De hecho la pregunta de la Virgen no fue ¿por qué? sino ¿cómo?. Su respuesta fue un valiente “sí” que cambió la historia.

En el Evangelio de hoy (Lc 1, 26-38) se narra el encuentro del Ángel con esta joven a punto de casarse con José. De inmediato María se pone a disposición de Dios ya que confiaba en él, a pesar de que su embarazo podría traerle dificultades con su futuro esposo, tal como decía san Alberto Hurtado: “Sin hacer bulla prestó y sigue prestando servicios: esto llena el alma de una santa alegría y hace que los hijos que adoran al Hijo, no puedan separarlo de la Madre”.

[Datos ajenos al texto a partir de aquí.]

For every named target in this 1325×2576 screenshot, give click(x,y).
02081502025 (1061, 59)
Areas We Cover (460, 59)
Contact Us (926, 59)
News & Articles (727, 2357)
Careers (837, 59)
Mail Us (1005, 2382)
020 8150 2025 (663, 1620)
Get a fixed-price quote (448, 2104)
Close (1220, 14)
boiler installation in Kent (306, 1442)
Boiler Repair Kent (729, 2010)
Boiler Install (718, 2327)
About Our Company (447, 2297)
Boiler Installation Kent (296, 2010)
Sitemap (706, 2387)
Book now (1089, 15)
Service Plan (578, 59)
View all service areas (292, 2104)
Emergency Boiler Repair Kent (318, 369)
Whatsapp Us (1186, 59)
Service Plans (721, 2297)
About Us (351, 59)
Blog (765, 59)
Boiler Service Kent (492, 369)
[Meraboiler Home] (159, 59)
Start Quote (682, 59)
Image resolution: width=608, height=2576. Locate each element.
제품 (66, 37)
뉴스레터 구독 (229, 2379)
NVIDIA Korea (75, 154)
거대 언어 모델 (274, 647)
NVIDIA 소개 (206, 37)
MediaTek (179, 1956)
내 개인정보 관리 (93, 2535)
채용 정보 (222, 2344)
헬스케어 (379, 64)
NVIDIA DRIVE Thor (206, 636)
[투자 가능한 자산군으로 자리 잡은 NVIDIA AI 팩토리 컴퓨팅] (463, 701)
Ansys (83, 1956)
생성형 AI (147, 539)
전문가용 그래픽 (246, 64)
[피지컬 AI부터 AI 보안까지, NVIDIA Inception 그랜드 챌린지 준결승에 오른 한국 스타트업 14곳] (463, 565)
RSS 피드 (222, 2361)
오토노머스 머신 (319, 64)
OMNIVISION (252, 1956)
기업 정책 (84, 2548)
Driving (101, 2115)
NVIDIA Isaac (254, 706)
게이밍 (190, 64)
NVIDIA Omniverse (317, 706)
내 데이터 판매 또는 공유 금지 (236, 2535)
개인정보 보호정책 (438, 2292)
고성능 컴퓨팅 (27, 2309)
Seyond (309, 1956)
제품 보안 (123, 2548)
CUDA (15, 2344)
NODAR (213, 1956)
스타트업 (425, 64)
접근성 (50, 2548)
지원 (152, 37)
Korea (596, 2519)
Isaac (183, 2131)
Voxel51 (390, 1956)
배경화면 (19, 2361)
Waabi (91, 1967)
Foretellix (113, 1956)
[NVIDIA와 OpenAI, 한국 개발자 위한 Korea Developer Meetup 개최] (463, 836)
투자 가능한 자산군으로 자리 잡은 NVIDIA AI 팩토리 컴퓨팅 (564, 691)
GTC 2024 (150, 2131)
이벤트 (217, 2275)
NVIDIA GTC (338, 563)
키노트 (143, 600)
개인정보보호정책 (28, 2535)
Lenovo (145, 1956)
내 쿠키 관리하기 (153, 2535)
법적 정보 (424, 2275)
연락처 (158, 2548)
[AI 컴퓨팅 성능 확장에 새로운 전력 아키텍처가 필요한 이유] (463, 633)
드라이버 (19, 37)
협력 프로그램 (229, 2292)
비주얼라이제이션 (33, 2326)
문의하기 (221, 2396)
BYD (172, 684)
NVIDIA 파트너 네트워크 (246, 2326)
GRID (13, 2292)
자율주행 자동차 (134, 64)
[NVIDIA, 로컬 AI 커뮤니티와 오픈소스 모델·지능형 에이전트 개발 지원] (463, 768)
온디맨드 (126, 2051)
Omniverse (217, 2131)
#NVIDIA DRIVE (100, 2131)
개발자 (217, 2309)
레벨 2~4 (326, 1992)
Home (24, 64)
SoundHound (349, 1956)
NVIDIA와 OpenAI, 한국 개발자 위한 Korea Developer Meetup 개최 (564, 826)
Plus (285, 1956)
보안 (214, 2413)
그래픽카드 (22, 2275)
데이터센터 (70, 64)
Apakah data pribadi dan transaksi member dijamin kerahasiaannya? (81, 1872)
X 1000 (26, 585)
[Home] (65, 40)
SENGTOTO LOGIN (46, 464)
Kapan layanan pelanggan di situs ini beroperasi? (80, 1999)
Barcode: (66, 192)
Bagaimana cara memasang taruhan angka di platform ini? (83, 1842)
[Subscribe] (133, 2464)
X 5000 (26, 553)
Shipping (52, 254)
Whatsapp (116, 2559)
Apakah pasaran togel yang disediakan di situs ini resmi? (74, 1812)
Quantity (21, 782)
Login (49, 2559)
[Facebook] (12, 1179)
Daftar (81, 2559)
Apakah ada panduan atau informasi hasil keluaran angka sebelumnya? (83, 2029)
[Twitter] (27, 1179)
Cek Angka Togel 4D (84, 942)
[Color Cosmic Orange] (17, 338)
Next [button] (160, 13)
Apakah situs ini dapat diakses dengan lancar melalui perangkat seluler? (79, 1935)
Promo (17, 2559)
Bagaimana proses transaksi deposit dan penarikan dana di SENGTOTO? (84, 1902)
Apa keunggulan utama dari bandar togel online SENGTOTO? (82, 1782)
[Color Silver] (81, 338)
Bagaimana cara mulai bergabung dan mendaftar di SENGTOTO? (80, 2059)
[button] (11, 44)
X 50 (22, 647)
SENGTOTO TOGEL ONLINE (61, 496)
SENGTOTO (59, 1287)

Este 2020 el papa Francisco escogió esta solemnidad, que representa la esperanza, para unirse en oración con todo el mundo por el coronavirus. La invitación es que al mediodía de cada país se rece un Padre Nuestro: “Que en el día en que muchos cristianos recordamos el anuncio a la Virgen María de la Encarnación del Verbo, pueda el Señor escuchar nuestra oración unánime de todos sus discípulos que se preparan a celebrar la victoria de Cristo Resucitado”, pidió el Papa.